COMPLETENESS (Second pass)
□ Are all sections adequately addressed?
□ Are there obvious gaps in the design?
□ Are dependencies identified?
□ Is the migration strategy realistic?
ALTERNATIVES (Critical thinking)
□ Were alternatives genuinely considered?
□ Is there a better approach not mentioned?
□ Does "do nothing" have a fair assessment?
FEASIBILITY (Reality check)
□ Is the timeline realistic?
□ Are the technical claims accurate?
□ Are there hidden complexities?
□ Does this match the team's capacity?
RISK (What could go wrong)
□ Are risks adequately identified?
□ Are mitigations realistic?
□ What's the worst-case scenario?
□ Is this reversible if it doesn't work?
OPERATIONS (Living with it)
□ How does this affect on-call?
□ Is it observable/debuggable?
□ What's the maintenance burden?
BROADER IMPACT (Ecosystem)
□ How does this affect other teams?
□ Does this align with architectural direction?

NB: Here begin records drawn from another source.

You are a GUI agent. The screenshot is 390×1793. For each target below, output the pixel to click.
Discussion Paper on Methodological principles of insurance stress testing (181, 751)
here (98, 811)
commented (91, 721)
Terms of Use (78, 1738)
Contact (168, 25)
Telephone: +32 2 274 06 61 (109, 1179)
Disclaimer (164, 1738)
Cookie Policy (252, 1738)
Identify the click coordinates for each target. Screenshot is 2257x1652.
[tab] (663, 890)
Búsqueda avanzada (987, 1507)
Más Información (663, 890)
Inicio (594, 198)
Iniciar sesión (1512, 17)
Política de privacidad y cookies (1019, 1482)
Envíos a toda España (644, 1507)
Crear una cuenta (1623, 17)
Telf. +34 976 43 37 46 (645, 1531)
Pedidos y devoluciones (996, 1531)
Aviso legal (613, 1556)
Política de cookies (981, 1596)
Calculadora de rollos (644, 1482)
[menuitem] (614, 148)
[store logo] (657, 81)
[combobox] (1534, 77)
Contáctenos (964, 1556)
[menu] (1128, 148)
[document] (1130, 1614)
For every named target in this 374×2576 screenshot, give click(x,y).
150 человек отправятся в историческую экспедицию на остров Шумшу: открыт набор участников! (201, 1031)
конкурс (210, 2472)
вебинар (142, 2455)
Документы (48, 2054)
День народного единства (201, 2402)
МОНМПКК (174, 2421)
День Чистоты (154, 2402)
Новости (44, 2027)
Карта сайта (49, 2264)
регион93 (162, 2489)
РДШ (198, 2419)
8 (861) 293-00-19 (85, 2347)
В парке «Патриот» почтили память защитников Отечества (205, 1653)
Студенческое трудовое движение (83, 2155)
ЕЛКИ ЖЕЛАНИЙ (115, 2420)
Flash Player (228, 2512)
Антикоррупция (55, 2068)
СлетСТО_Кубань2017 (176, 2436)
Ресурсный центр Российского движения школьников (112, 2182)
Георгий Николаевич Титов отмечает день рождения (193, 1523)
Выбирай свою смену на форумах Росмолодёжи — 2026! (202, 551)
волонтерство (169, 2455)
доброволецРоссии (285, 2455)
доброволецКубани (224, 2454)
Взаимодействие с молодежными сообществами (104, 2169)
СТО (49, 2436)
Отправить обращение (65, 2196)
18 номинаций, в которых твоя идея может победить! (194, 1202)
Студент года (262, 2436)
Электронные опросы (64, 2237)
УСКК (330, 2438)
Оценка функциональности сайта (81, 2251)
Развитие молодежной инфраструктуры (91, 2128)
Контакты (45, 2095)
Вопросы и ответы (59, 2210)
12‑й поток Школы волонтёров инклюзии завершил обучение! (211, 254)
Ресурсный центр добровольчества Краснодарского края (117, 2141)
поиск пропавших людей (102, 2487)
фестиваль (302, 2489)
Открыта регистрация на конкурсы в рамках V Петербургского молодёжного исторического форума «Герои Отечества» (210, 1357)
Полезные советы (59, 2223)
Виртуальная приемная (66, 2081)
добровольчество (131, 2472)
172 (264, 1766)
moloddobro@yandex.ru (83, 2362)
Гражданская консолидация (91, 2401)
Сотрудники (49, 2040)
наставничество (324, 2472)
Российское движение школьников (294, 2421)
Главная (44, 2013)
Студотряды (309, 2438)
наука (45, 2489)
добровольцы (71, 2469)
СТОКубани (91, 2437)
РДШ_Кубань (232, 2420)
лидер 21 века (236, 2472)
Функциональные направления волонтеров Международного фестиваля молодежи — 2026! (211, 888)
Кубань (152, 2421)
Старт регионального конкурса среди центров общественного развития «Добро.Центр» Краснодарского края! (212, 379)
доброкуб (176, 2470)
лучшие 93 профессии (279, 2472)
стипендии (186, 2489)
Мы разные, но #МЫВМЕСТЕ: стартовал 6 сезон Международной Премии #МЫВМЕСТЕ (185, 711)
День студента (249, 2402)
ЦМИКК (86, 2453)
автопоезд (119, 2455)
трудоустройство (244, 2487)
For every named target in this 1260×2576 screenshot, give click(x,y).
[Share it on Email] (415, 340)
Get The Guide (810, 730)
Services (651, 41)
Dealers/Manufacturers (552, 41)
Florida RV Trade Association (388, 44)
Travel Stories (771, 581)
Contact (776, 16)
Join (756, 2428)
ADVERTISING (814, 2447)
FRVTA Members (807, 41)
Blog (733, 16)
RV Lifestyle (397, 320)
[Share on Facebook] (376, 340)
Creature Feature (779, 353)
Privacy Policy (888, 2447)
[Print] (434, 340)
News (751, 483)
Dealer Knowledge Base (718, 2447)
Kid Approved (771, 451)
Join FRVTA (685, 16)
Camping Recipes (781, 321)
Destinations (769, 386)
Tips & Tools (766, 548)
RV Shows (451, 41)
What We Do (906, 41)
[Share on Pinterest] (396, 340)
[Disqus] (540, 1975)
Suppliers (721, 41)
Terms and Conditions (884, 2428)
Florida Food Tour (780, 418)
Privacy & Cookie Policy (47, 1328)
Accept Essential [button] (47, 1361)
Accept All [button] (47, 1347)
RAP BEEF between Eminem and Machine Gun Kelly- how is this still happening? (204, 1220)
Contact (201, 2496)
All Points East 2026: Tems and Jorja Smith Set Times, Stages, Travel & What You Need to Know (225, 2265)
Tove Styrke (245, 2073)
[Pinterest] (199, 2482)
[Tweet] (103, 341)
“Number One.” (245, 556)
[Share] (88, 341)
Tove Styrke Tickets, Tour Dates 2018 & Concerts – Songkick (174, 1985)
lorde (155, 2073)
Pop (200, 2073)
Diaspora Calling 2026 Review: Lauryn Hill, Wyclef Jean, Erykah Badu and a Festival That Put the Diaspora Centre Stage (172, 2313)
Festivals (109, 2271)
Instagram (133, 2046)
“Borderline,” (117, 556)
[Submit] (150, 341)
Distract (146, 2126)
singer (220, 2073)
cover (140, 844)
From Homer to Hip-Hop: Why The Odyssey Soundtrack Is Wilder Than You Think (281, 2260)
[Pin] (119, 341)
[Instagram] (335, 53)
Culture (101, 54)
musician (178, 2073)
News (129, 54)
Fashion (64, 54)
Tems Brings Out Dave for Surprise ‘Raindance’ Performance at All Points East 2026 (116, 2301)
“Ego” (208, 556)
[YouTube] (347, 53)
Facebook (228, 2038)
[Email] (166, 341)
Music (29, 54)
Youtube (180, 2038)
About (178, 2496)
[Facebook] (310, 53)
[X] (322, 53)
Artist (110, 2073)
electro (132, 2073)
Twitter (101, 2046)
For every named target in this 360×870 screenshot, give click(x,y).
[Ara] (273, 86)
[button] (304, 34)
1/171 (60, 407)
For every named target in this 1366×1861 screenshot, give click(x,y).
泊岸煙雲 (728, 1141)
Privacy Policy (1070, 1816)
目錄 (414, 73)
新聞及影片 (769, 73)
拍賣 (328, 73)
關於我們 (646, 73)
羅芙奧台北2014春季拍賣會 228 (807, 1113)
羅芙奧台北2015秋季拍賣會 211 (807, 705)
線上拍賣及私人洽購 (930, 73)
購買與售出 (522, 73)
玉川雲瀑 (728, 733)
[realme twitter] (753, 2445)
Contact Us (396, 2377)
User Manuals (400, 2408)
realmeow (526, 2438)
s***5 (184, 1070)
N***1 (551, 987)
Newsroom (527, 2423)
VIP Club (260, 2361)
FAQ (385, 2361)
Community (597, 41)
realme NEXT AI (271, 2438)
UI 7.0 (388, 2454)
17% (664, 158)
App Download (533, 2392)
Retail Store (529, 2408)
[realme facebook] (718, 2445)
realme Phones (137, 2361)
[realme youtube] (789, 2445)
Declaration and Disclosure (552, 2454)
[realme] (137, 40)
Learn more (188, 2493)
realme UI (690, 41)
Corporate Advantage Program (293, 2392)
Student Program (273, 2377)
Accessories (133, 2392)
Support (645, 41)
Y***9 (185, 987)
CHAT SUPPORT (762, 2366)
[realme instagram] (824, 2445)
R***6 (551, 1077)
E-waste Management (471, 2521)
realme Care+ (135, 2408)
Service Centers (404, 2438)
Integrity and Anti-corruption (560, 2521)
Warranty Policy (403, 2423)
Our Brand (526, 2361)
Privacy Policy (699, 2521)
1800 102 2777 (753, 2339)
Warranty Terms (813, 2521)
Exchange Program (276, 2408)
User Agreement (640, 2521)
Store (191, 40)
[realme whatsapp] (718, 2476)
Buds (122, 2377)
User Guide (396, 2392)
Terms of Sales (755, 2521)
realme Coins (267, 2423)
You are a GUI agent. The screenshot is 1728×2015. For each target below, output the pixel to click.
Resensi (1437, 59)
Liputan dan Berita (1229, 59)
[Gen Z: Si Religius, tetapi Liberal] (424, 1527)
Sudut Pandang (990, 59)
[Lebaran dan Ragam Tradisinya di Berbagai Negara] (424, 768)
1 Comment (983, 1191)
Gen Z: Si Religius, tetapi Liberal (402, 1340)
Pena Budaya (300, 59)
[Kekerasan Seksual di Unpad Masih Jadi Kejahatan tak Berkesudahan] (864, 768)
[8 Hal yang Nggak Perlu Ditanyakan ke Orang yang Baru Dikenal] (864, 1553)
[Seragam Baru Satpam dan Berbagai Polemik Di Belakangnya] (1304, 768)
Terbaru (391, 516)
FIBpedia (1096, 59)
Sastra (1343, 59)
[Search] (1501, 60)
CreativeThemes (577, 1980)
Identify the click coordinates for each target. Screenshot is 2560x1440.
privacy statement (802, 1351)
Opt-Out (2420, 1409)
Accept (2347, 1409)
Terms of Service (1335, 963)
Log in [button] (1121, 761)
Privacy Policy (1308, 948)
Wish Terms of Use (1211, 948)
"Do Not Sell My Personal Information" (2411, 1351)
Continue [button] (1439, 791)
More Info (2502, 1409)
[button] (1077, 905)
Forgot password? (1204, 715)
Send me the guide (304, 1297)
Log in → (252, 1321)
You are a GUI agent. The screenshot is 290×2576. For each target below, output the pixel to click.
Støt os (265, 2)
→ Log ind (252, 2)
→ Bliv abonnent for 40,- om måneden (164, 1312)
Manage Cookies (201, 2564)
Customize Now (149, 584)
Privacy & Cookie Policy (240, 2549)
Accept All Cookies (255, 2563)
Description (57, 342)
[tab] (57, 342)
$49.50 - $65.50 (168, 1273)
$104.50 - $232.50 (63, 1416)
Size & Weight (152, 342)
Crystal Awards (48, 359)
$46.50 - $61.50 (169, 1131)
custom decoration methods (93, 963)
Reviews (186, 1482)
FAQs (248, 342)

□ Are there precedent implications?
Giving Good Feedback
┌─────────────────────────────────────────────────────────────────────┐
│ HOW TO GIVE RFC FEEDBACK │
├─────────────────────────────────────────────────────────────────────┤
│ │
│ BE SPECIFIC │
│ ───────────────────────────────────────────────────────────────── │
│ ✗ "This seems risky" │
│ ✓ "The migration strategy doesn't account for the case where │
│ jobs are in-flight during the cutover. What happens to them?" │
│ │
│ BE CONSTRUCTIVE │
│ ───────────────────────────────────────────────────────────────── │
│ ✗ "This won't work" │
│ ✓ "I think this approach will struggle with X. Have you │
│ considered Y as an alternative?" │
│ │
│ CATEGORIZE YOUR FEEDBACK │
│ ───────────────────────────────────────────────────────────────── │
│ Use prefixes to indicate severity: │
│ │
│ [BLOCKING] Must be addressed before approval │
│ [MAJOR] Significant concern, should discuss │
│ [MINOR] Suggestion, take it or leave it │
│ [NIT] Trivial (typo, formatting) │
│ [QUESTION] Need clarification to evaluate │
│ │
│ SEPARATE WHAT FROM HOW │
│ ───────────────────────────────────────────────────────────────── │
│ Challenge the proposal if warranted, but don't dictate │
│ implementation details unless necessary. │
│ │
│ ACKNOWLEDGE GOOD WORK │
│ ───────────────────────────────────────────────────────────────── │
│ If the RFC is well-written, say so. If a tricky problem is │
│ elegantly solved, recognize it. │
│ │
│ BE TIMELY │
│ ───────────────────────────────────────────────────────────────── │
│ Late feedback is worse than no feedback. If you can't review │
│ by deadline, say so early. │
│ │
└─────────────────────────────────────────────────────────────────────┘
Receiving Feedback
AS THE AUTHOR, WHEN RECEIVING FEEDBACK:
════════════════════════════════════════════════════════════════════
1. ASSUME GOOD INTENT
───────────────────
Reviewers are trying to help, even when critical.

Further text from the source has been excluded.